**Kurze Übung A:** Bei wem kann man laut dem Forumsthread zum Dunkeleisenverhütten das Verhütten von Dunkeleisen lernen?
╭─ Textauszug
# Dunkeleisen verhütten



## Thorward (3. Mai 2007)

Hi zusammen,
ich hab mal ne frage: wo kann ich lernen dunkeleisen zu verhütten? 
und was benötige ich an material (z.B. gold für den schmied damit er es mir beibringt)? 
Danke im vorraus

Thorward


----------



## Molk (3. Mai 2007)

Lernen kannst du es bei Gloom'rel in den Blackrocktiefen. Er will dafür 20 Goldbarren, 10 Echtsilberbarren und 2 Sternrubine.


----------



## Thorward (3. Mai 2007)

vielen dank und wo genau finde ich Gloom´rel in den tiefen?


----------



## Centekhor (3. Mai 2007)

In der Halle mit den 7 Zwergen (Geister) ... vor der Abzweigung MC/Lyzeum ^^


----------



## Thorward (4. Mai 2007)

herzlichen dank. werd mein glück dann mal versuchen  


			Dieser Inhalt steht nur eingeloggten Mitgliedern zur Verfügung.


----------



## Valkum (4. Mai 2007)

bevor du diesen q machst um es zu lernen solltest du schon sehr viel gefarmt haben damit es sich lohnt.
╰─
╭─ Gegebene Daten
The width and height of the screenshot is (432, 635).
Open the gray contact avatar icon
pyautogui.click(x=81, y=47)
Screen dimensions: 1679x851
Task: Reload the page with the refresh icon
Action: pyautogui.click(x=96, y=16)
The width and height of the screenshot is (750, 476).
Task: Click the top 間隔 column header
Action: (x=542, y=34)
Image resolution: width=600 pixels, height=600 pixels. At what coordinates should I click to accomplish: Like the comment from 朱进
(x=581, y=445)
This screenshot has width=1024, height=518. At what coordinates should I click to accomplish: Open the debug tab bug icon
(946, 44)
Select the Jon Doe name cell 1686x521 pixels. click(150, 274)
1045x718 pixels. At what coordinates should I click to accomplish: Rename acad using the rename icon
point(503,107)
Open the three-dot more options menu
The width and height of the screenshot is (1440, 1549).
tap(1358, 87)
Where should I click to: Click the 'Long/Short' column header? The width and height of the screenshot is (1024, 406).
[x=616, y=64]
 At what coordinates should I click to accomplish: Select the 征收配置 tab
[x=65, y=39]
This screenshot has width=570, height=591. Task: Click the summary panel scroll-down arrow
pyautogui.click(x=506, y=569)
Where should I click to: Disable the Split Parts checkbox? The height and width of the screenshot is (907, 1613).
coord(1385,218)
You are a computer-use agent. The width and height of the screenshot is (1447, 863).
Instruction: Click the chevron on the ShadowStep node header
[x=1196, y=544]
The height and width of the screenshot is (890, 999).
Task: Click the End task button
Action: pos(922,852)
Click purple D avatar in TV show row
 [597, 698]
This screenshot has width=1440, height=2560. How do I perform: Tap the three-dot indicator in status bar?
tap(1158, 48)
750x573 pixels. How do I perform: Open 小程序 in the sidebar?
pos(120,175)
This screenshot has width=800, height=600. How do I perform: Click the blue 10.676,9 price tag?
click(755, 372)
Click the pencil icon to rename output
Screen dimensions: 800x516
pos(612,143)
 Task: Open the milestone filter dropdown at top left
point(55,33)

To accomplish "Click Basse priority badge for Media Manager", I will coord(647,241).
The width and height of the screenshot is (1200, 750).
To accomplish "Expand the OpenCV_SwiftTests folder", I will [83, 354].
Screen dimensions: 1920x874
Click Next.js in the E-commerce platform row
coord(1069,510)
╰─
**Kurze Übung B:** Gib die Datenzeilen unverändert aus, beginnend mit der Zeile mit "Screen dimensions: 1920x874" und weiter bis einschließlich der letzten Datenzeile.

**Schriftliche Antwort A:** Bei Gloom'rel in den Blackrocktiefen.

**Schriftliche Antwort B:**
Screen dimensions: 1920x874
Click Next.js in the E-commerce platform row
coord(1069,510)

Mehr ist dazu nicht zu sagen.